Start with the company's development plan: how many wells per year, in which zones, at what cost per well. Apply the relevant type curve to each well to generate production volumes by product. Multiply by commodity prices (net of basis differentials) to get revenue, subtract LOE and taxes to get net revenue, deduct the drilling and completion cost, and discount the net cash flow at the appropriate rate. If the net present value of the well is positive, it adds value to the NAV; if negative, the well should not be drilled. The aggregate value of all planned wells is the PUD component of the NAV.
Q24: How does the energy transition affect E&P valuation?
The energy transition introduces long-term demand uncertainty for oil and gas, which can affect the discount rate (investors may require a higher return for long-dated hydrocarbon assets) and the long-term price assumption (if oil demand peaks, long-term prices may be lower). Some analysts apply a "terminal value haircut" or shorten the reserve life assumption to reflect the possibility that not all reserves will be economically extracted in a lower-demand world. European majors (Shell, BP, TotalEnergies) trade at lower multiples than US peers partly because of transition-related portfolio concerns.
Rapid-Fire Questions
Q25: What is a crack spread? The difference between refined product prices and crude oil input cost. The 3-2-1 crack spread (3 barrels crude = 2 barrels gasoline + 1 barrel distillate) is the standard measure of refining profitability.

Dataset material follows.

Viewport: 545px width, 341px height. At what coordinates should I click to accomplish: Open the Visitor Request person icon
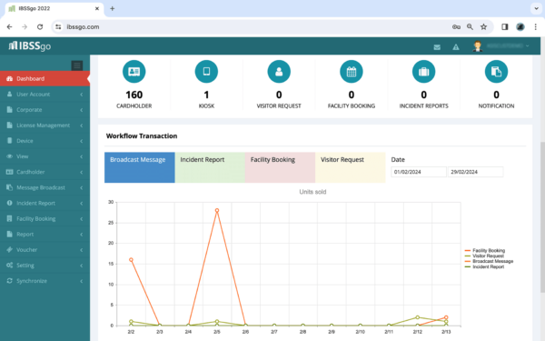tap(279, 72)
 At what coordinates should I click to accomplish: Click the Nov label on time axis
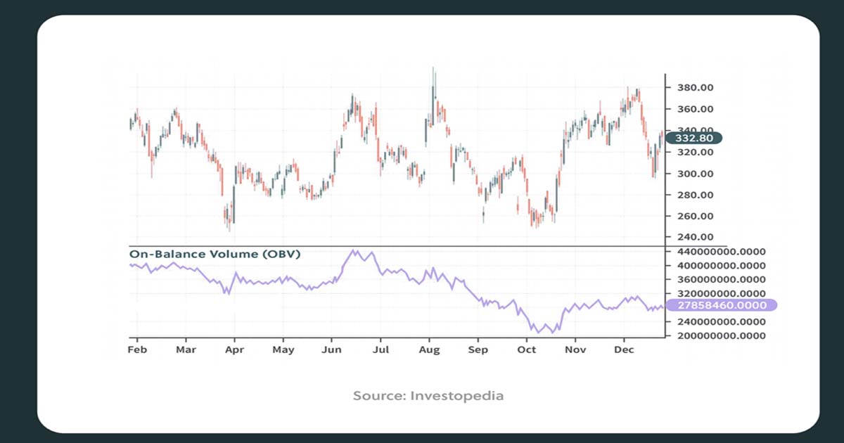click(575, 349)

Q26: What is DACF? Debt-adjusted cash flow, calculated as operating cash flow plus interest expense minus working capital changes. It provides a capital-structure-neutral cash flow metric for E&P comparison, commonly used alongside EV/EBITDAX.
Q27: What is a BOE? Barrel of oil equivalent, a unit that converts natural gas and NGLs to an oil-equivalent basis. 1 BOE = 6 Mcf of gas (energy-equivalent, not price-equivalent). The price-equivalence ratio is much wider since oil is worth approximately 6x more per BOE than gas.
Q28: What is an MLP? A master limited partnership, the historical structure for midstream companies that provided tax-advantaged pass-through income. Most large MLPs have converted to C-corps, but the structure is still relevant for understanding midstream history and certain remaining entities.
Q29: What is the IRA? The Inflation Reduction Act, which created approximately $369 billion in clean energy incentives including the ITC (30% investment tax credit), PTC (production tax credit), and 45Q ($85/ton for carbon capture). The OBBBA modified some provisions in mid-2025.
Q30: What is a spark spread? The margin between the price of electricity and the cost of the natural gas fuel used to generate it. Calculated as: electricity price (per MWh) minus gas price times heat rate. Spark spreads are the primary profitability metric for gas-fired merchant power generators.